◆ **Text for analysis**:
• • • • •

Livestock transport brings together two elements that are relevant to the idea of the Plantationocene: standardization and bureaucracy. Together, these processes fundamentally affected the mobility of farmed animals in a way that systematically reduced their mobility in one sense, while massively extending the distances livestock could be transported in another. The standardization not only involved turning animal farming effectively into factory activity (Lymbery and Oakeshott 2014, 14–24); it also involved redefining the relation between animals, land, and location, and creating a standardized system for moving animals across space. In the past, there was a diversity of ways in which animals were farmed across the world, in addition to a diversity of the kinds of animals involved. In many of these arrangements farm animals such as goats, sheep, and cattle moved around the landscape according to the seasons, and in some cases travelled long distances on foot (Bollig, et al. 2013; Chang 1993; Green and King 1996; Evans-Pritchard 1940). This changed, first during the colonial period, during which European farm animals were introduced to most of the colonial areas, and then later during industrialization, when breeding techniques and mass production techniques narrowed the diversity and standardized the animals being farmed (Chaiklin, et al. 2020; Wilcox and Rutherford 2018; Urbanik 2012; Anderson 2006; Crosby 2004, esp. Chapter 8). The animals were then kept indoors and fed standardized food. Farm animals became ever more static, moving only when they were being transported for trade or slaughter.

• • • • •

◆ **Data**:

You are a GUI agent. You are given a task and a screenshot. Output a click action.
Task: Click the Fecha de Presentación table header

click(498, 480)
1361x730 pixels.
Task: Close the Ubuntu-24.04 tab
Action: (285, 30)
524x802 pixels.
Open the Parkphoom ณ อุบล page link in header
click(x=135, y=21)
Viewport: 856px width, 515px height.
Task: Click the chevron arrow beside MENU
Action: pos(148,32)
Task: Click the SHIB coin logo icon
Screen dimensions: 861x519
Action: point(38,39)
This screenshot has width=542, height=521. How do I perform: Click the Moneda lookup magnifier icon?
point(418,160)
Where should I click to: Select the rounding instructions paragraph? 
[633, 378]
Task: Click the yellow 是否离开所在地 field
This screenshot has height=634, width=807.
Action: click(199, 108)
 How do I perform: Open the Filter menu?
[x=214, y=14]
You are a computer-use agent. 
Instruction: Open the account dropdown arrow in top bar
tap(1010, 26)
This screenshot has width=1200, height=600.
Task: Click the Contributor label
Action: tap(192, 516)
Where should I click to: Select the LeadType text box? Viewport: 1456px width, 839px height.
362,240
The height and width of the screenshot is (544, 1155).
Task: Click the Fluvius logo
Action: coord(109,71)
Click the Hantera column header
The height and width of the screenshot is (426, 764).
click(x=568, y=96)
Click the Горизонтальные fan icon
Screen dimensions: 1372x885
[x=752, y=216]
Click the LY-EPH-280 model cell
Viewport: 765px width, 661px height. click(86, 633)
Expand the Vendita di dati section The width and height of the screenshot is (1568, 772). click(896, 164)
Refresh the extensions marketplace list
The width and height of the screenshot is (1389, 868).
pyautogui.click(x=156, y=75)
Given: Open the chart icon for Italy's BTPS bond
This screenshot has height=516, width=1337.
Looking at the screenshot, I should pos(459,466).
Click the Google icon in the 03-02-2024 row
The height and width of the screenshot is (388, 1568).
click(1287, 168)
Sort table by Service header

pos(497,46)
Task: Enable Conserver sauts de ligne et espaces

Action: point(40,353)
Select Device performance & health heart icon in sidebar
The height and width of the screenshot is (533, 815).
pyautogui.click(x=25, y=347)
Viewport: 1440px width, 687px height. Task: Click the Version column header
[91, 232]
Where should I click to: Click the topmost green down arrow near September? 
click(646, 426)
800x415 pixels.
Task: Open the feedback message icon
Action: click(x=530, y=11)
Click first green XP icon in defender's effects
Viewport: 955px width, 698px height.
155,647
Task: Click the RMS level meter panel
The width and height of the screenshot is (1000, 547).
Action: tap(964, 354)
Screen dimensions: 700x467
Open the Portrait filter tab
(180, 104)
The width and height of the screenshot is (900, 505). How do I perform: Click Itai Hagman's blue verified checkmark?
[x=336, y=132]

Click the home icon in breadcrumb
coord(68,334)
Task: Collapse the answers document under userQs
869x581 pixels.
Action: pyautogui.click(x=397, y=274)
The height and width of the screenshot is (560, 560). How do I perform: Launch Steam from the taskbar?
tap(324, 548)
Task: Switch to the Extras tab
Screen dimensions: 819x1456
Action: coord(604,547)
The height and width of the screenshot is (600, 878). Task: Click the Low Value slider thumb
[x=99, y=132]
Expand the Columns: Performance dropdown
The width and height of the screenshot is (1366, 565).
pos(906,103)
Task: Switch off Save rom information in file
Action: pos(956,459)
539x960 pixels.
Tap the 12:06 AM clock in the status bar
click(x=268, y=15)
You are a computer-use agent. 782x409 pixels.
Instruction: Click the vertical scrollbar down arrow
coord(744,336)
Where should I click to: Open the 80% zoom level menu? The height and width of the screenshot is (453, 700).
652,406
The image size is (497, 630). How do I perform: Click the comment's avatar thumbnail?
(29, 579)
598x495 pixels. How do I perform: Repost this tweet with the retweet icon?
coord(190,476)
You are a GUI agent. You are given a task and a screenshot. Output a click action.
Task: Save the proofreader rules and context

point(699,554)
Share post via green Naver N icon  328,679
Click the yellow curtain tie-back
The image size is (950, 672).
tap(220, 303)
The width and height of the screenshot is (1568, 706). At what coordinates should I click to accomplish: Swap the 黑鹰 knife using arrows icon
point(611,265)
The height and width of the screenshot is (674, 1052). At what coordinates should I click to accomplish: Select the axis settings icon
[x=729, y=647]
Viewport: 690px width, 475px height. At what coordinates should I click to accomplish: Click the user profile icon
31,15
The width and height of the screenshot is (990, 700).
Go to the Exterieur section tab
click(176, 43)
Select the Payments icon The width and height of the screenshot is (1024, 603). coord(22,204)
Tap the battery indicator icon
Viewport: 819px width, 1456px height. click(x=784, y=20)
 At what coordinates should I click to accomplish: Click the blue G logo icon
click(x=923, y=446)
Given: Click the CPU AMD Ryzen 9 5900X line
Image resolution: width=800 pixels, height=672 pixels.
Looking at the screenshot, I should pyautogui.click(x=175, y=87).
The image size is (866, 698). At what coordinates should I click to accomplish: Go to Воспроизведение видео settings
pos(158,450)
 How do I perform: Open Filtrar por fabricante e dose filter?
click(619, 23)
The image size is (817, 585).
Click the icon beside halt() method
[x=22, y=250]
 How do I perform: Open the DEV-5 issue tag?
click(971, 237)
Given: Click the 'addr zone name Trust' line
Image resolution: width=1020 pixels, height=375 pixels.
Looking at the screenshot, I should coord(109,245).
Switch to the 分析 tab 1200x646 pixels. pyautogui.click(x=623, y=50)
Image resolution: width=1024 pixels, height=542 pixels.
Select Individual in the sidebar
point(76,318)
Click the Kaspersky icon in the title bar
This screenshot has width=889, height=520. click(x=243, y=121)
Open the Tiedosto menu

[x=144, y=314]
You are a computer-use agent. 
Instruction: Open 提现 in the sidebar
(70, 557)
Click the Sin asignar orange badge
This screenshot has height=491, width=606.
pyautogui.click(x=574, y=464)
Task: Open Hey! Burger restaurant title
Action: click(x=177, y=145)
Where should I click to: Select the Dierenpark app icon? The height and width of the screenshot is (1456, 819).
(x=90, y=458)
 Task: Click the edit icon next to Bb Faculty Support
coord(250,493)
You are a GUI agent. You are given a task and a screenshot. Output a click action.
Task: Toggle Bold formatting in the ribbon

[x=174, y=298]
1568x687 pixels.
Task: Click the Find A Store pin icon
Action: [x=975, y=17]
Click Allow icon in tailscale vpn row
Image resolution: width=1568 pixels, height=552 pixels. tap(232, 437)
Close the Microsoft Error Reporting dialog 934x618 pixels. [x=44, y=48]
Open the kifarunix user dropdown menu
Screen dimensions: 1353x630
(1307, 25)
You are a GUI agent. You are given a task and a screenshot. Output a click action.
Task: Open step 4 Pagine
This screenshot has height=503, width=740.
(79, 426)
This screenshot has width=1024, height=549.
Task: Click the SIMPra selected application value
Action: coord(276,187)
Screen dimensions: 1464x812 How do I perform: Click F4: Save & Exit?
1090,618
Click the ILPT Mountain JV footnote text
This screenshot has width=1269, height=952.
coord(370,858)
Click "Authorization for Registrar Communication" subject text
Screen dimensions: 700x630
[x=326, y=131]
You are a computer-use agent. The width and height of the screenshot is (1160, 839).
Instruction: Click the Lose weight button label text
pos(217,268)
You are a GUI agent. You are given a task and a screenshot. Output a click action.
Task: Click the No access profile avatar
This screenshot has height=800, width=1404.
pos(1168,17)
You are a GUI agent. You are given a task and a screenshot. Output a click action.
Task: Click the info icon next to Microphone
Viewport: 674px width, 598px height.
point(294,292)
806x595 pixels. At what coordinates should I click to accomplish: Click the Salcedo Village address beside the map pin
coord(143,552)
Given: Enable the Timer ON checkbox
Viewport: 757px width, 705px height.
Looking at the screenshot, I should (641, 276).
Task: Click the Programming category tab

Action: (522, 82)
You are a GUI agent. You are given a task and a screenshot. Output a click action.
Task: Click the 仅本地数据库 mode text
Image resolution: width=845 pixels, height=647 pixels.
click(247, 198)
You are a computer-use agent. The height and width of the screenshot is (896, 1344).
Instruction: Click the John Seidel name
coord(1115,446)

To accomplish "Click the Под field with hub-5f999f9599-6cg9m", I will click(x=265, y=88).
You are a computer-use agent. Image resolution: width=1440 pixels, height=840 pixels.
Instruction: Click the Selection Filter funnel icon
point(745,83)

• • • • •

◆ **What to work on**:
Reproduce the whole passage on livestock transport above, word for word.

◆ **Result of this task**:
Livestock transport brings together two elements that are relevant to the idea of the Plantationocene: standardization and bureaucracy. Together, these processes fundamentally affected the mobility of farmed animals in a way that systematically reduced their mobility in one sense, while massively extending the distances livestock could be transported in another. The standardization not only involved turning animal farming effectively into factory activity (Lymbery and Oakeshott 2014, 14–24); it also involved redefining the relation between animals, land, and location, and creating a standardized system for moving animals across space. In the past, there was a diversity of ways in which animals were farmed across the world, in addition to a diversity of the kinds of animals involved. In many of these arrangements farm animals such as goats, sheep, and cattle moved around the landscape according to the seasons, and in some cases travelled long distances on foot (Bollig, et al. 2013; Chang 1993; Green and King 1996; Evans-Pritchard 1940). This changed, first during the colonial period, during which European farm animals were introduced to most of the colonial areas, and then later during industrialization, when breeding techniques and mass production techniques narrowed the diversity and standardized the animals being farmed (Chaiklin, et al. 2020; Wilcox and Rutherford 2018; Urbanik 2012; Anderson 2006; Crosby 2004, esp. Chapter 8). The animals were then kept indoors and fed standardized food. Farm animals became ever more static, moving only when they were being transported for trade or slaughter.